The Fuzhou Intermediate People’s Court in China granted Qualcomm’s request for two preliminary injunctions against four Chinese subsidiaries of Apple, ordering them to immediately cease infringing on two Qualcomm patents through the sale in China of several iPhone models — from the 6S to the X — according to a statement released by the chipmaker.
“We deeply value our relationships with customers, rarely resorting to the courts for assistance, but we also have an abiding belief in the need to protect intellectual property rights,” said Don Rosenberg, general counsel for Qualcomm. “Apple continues to benefit from our intellectual property while refusing to compensate us. These court orders are further confirmation of the strength of Qualcomm’s vast patent portfolio.”

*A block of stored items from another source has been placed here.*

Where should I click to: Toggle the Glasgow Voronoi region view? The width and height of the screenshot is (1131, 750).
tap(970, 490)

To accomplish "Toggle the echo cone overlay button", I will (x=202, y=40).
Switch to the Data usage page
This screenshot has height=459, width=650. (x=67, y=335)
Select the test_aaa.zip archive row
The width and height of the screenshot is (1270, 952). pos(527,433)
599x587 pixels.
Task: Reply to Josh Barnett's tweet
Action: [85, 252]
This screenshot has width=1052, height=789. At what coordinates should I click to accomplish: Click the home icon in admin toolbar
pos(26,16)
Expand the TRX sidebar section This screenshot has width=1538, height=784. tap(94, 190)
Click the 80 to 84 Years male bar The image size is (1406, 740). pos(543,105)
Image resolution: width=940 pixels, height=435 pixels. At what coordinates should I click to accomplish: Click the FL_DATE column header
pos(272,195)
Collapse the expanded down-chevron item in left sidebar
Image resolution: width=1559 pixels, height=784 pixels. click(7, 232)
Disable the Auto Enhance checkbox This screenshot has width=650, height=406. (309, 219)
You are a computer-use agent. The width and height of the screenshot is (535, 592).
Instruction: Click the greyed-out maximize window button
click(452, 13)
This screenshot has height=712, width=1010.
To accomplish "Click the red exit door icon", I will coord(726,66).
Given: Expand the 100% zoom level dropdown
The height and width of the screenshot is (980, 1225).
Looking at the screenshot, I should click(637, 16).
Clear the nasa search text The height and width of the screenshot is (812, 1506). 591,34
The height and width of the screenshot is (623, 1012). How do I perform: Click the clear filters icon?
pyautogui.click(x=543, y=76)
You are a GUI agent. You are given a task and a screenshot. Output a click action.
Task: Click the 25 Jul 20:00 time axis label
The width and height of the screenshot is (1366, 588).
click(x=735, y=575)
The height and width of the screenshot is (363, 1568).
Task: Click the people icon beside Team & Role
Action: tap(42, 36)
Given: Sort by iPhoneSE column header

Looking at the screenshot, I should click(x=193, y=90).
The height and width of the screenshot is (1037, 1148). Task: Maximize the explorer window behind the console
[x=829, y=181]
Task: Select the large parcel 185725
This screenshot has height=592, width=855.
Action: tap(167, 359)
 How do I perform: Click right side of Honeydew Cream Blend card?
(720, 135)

Erick Robinson, former director of patents in Asia for Qualcomm and owner of ChinaPatentBlog, described the development as “groundbreaking” on LinkedIn. “Because it is a preliminary injunction [PI], the injunction is not stayed pending appeal. Apple is entitled to file for administrative retrial of the PI ruling before the same court, but the chance of reversal is very slim.”
The injunction has little effect on Apple at the moment as it applies to phones running an outdated operating system, iOS 11, which was current at the time of filing, but has been superseded by iOS 12. However, Robinson says that Qualcomm may be able to move quickly to include the latest version of iOS.
The two patents, which Qualcomm says were previously found to be valid by the Chinese patent office, enable consumers to adjust and reformat the size and appearance of photographs, and to manage applications using a touch screen when viewing, navigating and dismissing applications on their phones.
In a statement, Apple told Reuters: “Qualcomm’s effort to ban our products is another desperate move by a company whose illegal practices are under investigation by regulators around the world.”
The two companies have been suing each other back and forth in the US, EU, UK and China. Apple has claimed that Qualcomm is charging excessive royalties for its technology and has ceased paying as it awaits the outcome of litigation, while Qualcomm has counterclaimed that Apple is infringing its patents (as in the Fuzhou case) and broke a software agreement by providing sensitive information about Qualcomm’s products to rival chipmaker Intel.
The Federal Trade Commission is also suing Qualcomm in an antitrust case that argues the chipmaker has not made its technology available in a fair, reasonable and non-discriminatory manner.
Qualcomm is celebrating a victory in Fuzhou this week, but the ultimate outcome of its global disputes may be that it is forced to license its technology to Intel and renegotiate terms with manufacturers — and none of that is likely to be news it wants to celebrate. But it could be good news for consumers.
Lian De law firm is reportedly representing Qualcomm, led by Jiang Hongyi, and Fangda is advising Apple.